Scott and 17 other protesters were arrested and charged on felony and misdemeanor charges during a justice for Breonna Taylor protest in September 2020.
A Jefferson County judge later dropped charges Scott.
"Going forward it is not enough that those 18 defendants charges were dismissed and that they were exonerated. It seems to me like we have a responsibility to make sure that things like this don't happen again. And rewriting the riot statute, as proposed by Representative Willner's bill, will ensure that arrests like this can't happen again," attorney Ted Shouse said at a press conference Sunday morning with Scott and Willner.
“We expect our police officers to enforce the law, not use it as another weapon against those they are sworn to serve and protect,” said Scott. “I am proud to partner with Representative Willner as the prime co-sponsor of these bills and look forward to seeing them enacted with my own Breonna’s Law, which would ban no-knock search warrants and make law enforcement more accountable when serving warrants or when officers are involved in a deadly incident.”
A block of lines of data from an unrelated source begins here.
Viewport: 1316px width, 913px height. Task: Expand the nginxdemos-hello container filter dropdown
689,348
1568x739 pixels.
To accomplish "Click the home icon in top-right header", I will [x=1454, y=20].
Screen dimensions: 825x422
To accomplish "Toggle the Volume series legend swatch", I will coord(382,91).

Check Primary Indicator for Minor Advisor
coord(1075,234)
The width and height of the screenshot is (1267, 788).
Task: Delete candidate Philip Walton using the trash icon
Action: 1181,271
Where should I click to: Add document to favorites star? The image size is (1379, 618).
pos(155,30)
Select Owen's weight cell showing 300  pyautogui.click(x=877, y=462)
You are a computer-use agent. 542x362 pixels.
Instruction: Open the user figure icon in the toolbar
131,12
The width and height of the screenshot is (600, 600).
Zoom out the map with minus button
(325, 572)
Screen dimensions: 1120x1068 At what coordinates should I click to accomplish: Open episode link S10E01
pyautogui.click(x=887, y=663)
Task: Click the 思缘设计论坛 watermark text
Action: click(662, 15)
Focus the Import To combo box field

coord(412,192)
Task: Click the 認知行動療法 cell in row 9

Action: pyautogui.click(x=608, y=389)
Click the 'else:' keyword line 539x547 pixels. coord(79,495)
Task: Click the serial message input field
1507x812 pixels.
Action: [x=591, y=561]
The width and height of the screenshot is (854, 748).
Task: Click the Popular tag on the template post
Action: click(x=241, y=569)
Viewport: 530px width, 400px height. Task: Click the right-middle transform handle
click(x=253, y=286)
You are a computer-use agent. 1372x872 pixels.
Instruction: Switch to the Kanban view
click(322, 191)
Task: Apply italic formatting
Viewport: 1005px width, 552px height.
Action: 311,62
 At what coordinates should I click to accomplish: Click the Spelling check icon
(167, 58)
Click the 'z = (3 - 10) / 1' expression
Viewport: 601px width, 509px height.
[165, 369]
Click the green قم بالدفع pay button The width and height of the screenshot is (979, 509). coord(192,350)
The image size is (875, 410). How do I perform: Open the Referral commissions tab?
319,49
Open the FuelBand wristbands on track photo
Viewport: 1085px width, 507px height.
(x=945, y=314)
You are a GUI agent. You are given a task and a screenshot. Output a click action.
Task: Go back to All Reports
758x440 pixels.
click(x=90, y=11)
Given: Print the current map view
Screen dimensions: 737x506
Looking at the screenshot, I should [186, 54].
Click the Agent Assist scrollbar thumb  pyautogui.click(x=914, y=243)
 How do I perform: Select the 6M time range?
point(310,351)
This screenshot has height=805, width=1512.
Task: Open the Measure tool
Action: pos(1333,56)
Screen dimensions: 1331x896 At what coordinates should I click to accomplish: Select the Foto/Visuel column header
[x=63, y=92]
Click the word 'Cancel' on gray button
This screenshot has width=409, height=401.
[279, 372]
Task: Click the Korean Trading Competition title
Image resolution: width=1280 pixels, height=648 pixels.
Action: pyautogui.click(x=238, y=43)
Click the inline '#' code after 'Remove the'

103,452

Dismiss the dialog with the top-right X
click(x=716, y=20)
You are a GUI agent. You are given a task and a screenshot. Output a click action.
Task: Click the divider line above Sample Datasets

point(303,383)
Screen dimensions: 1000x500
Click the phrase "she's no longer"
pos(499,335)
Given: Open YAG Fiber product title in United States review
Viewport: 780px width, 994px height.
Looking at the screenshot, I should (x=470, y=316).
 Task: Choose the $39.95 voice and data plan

In the release, Willner outlines each of the bills. The first calls for a ban on law enforcement agencies receiving military surplus equipment like military-grade surveillance equipment and armored vehicles.
"We have traumatized people walking all over this city, traumatized at the hands of police overreach, police excessive use of force against protesters merely showing up to exercise their first amendment rights," Willner said at a press conference Sunday morning.
Additionally, the state representatives call for required de-escalation training for law enforcement, clarify the use of rubber bullets and tear gas and outlaw the use of kettling. The bill defines kettling as what occurs when law enforcement corrals a crowd into a closed spaces and refuses to let it disperse.
The remaining two bills to be filed would not allowed officers to be authorized to stop a video recording or to arrest the person making the recording if that is the only action taking place and add clarity to the Commonwealth's riot and unlawful assembly statues.
The release says the bills will be filed in the Kentucky House of Representatives Jan. 11, and be considered during this year’s ongoing legislative session.